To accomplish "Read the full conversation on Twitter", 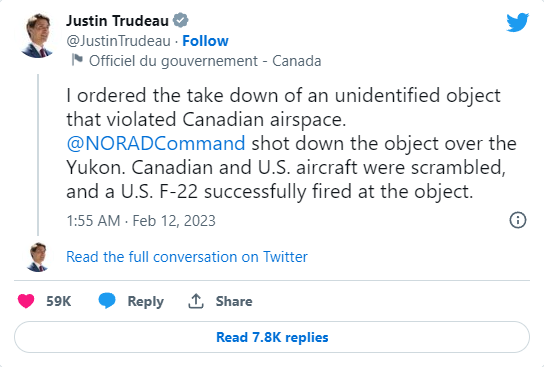I will (x=187, y=257).
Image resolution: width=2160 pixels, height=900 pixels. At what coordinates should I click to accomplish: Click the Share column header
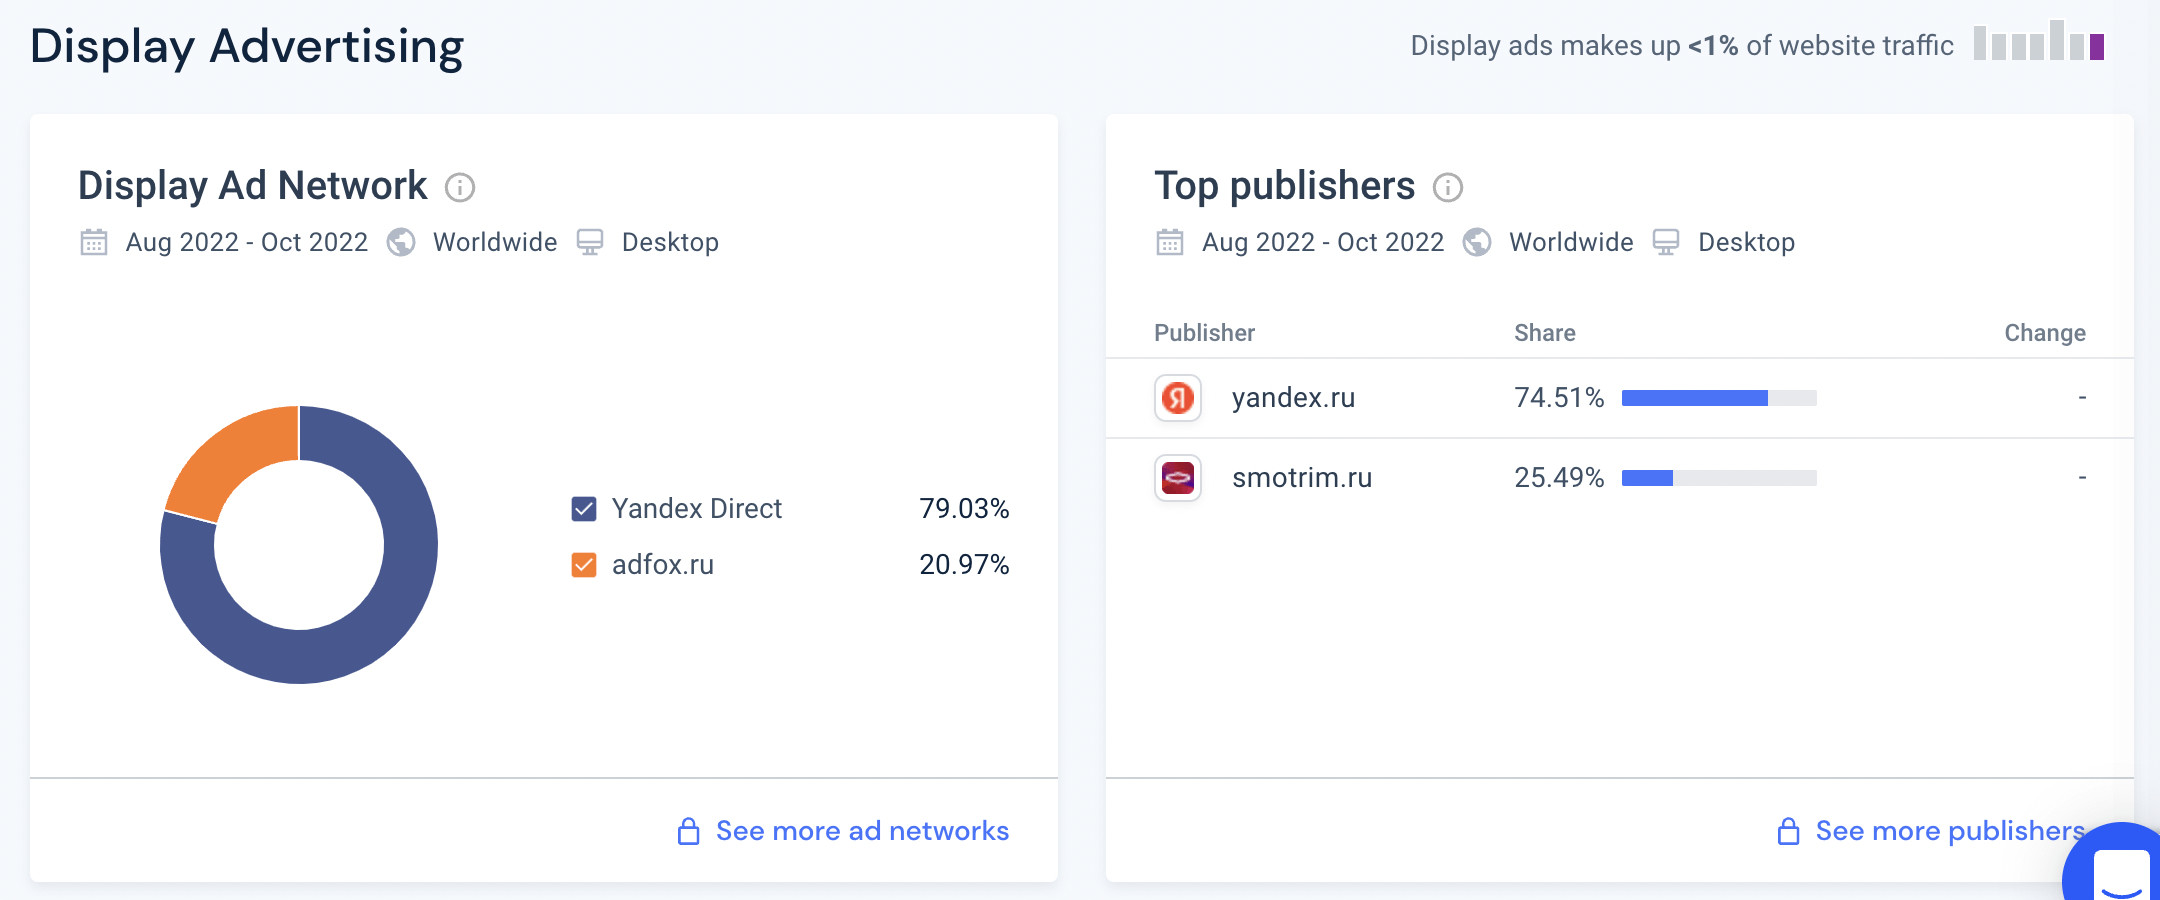click(1544, 333)
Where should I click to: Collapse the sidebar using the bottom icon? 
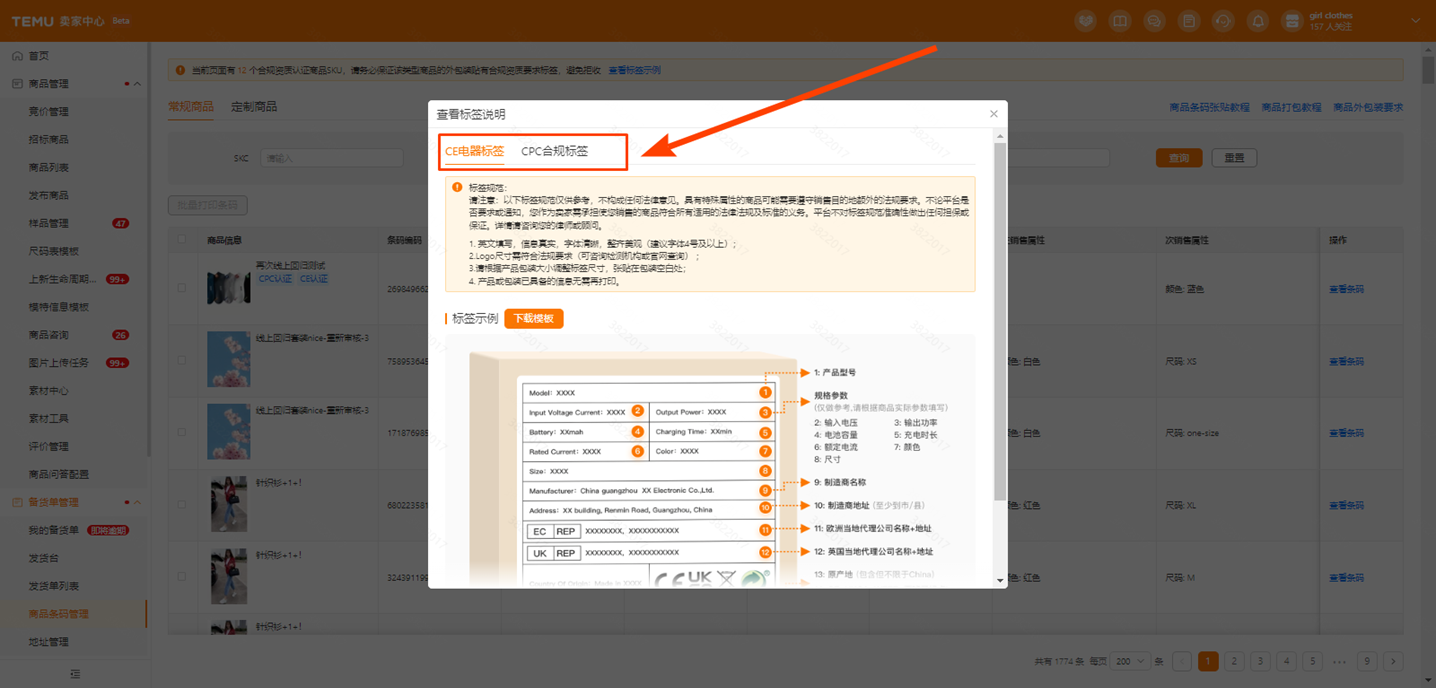coord(75,674)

_ _ _

- How to complete this task: Write out verbatim the lines from the one containing "Image resolution: width=2160" through the last line of the listing above, and no other lines; omit pictures.

- Output:
Image resolution: width=2160 pixels, height=900 pixels. At what coordinates should I click to accomplish: Click the Share column header
click(1544, 333)
Where should I click to: Collapse the sidebar using the bottom icon? 
coord(75,674)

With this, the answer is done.